Значит, забеременела Аня и скрывать беременность уже не могла. Я пожелал ей, мысленно, разумеется, счастливого ношения плода и счастливого разрешения от бремени, что по срокам должно произойти в апреле следующего года.

И уволился, работать рядом с Маргарой стало невмоготу. Надо бы потерпеть, институт все же давал мне койку под крышей общежития, но — уволился. Барахло мое уместилось в одном чемодане и просторной сумке с голубым костюмом да с книгами от Ани. Устроился в НИИ поскромнее, где, к счастью, ЛТИ не было, и никто в этом институте не хотел знать о моем прошлом. Тихо работал. Молчаливым стал. Жил где придется, то комнату снимал, то мать разрешала спать на кухне. Что-то со мной случилось, никуда не тянуло и ни с кем не хотелось поговорить о погоде хотя бы. Однажды, при очередном переезде, решил облегчить свою поклажу, стал читать, перед выбросом на помойку, Анины книги из библиотеки Главного разведуправления при Генштабе.
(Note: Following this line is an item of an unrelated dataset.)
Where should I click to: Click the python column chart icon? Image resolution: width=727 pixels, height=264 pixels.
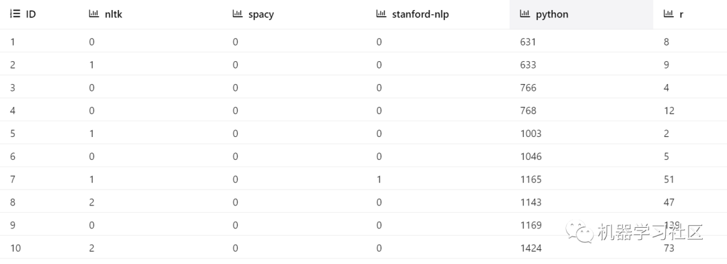pos(525,14)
Воениздат МО СССР, “для служебного пользования”, штамп о сем поставлен уже в ГРУ, с ним рядом другой штамп: “Подлежат списанию, акт №…” Догадался, почему уничтожили эту шпионскую серию: начальство ГРУ не хотело признавать, что на сей писанине готовились их кадры. Правда, попадались веселенькие книжицы. А. Веспа “Тайный агент Японии”, год издания 1936-й, проникновение в среду белоэмигрантов, Харбин, конец 20-х годов; генерал Коробов, постоянный председатель или секретарь-казначей какого-либо русского общества, неизменно восседал за столами с обильной закуской. Его авторитет в этой области был настолько велик, что когда русские судили о его политическом лице (“Фашист”? “Монархист”?), то все они сходились на одном: он — “закусист”; не пропускал ни одного банкета, кто бы ни были его организаторы.

Остальные книги — о Западной Европе, о нравах и ремесле агентуры, и я вынес горькое впечатление о величии той швали, что бегала по континентам, вынюхивая и выспрашивая: они — талантливые артисты и мошенники! Они — ряженые, балаганные шуты и притворы, базарные прохиндеи, мнящие себя властителями мира. Но были среди них и канатоходцы, исполнявшие смертельные номера без шеста, и только великое чувство (они о нем помалкивали), как бы заслонявшее пупок и бедра и обращенное к чему-то высшему, помогало им держаться над бездной. Страх, наконец, обострял в них проницательность и решимость, но, как только человек оказывался вне опасности, он начинал сочинять о себе небылицы, привирать, и сколько же лжи было в этих книжицах, сколько… Да, не зря Яша так противился уходу на Запад.

Залпом прочитал я все книги от Ани, во мне звучала ее бравада: “Расстреляйте меня на рассвете!” Считал по месяцам — когда, когда запищит младенец, и тогда я с хриплой зевотцой оповещу: “А кстати, у меня сын родился…” Нет, не оповещу, нельзя врать, лишь в крайнем случае, если в лоб спросят “инстанции”.